Неизвестно точно, что послужило причиной заболевания, но поводом для него, как можно предположить, стали случайно или неслучайно увиденные в Генштабе чертежи грандиозной боевой машины неясного назначения. В то время Генштаб был чуть не завален разнообразными техническими проектами, полученными от сумасшедших, совершенно и не вполне, изобретателей. Гигантские аэропланы для переброски кавалерийских частей в тыл противника. Механические кроты для подведения мин к вражеским позициям. Снаряды с электрической батареей, после падения поражавшие солдат током через землю. И, естественно, огромные движущиеся крепости.

Борцов подозревал, что Дунька была в воображении Безобразова как раз такой крепостью - великанским сухопутным дредноутом ("Д." - не отсюда ли?) с невероятной огневой мощью и бронёй, неуязвимой для обычной артиллерии. Существовал такой проект реально или же на старого кавалериста произвёл преувеличенное впечатление эскиз какой-то из первых английских броневых машин, в общем, не имеет значения - так или нет, но Безобразов уверовал в Дуньку как в совершеннейшую реальность. Он мог её даже "видеть", воображая её смутные из-за камуфляжа контуры на фоне белорусских и галицийских ландшафтов, но это было совершенно не обязательно. С него довольно было и уверенности в том, что наступательный порыв его корпуса поддерживает непобедимая мощь такой вот Дуньки. С этой сверхнадёжной поддержкой генерал Безобразов мог только побеждать - и он побеждал практически всегда.

Побеждал вплоть до того момента, когда его успешно начатое наступление было вдруг отменено, а важнейшая для всей операции Юго-Западного фронта победа признана лишней.

Возможно, именно тогда Владимир Михайлович начал подозревать (а может, ясно осознал), что у его корпуса, да и у всей русской армии, на самом деле нет поддержки, на которую он рассчитывал. То есть - никакой нет. Наверное, он вдруг представил с ужасом, что его Дунька уничтожена каким-то немыслимым предательством. Или понял с неизбежным потрясением, что был просто болен...

Так или иначе, в позднейших его записях чувствуется глубокая растерянность. Конец войны и начало революции Владимир Михайлович прожил будто не привыкший к своему увечию калека, у которого к тому же уличные мерзавцы отобрали костыль.

Перебравшись во Францию, он постепенно привык к ощущению собственной неполноты - и, с Божьей помощью, перестал это ощущение замечать.

Борцов долго думал, стоит ли ему публиковать свои догадки. В самом деле - кого, кроме лично знавших Безобразова, могло заинтересовать гипотетическое безумие старого вояки?
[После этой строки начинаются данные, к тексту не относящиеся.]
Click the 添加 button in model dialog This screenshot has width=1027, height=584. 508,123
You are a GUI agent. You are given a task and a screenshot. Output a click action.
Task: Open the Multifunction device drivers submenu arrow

Более того - и они наверняка отвергли бы предположения Борцова как пустые домыслы, тем более неуместные, что Владимир Михайлович смертью своей был отныне и навсегда избавлен от всяческих подозрений.

И Арсений Николаевич, обдумав всё хорошенько, решил оставить найденное при себе.

Он с глубокой симпатией вспоминал генерала таким, каким знал его во время войны - шестидесятилетним красавцем с белым кантом седины по нижней кромке тщательно подстриженной - a la L'Empereur - бороды.

Дорого ему было и безобразовское безумие - потому что тогда, на германском фронте, это безумие было их общим, от командующего корпусом до рядового окопника, и совершенно не имело значения, какой именно мираж давал каждому из них волю побеждать.

 
 


 

  Рассказ написан 25 сентября 2006 года.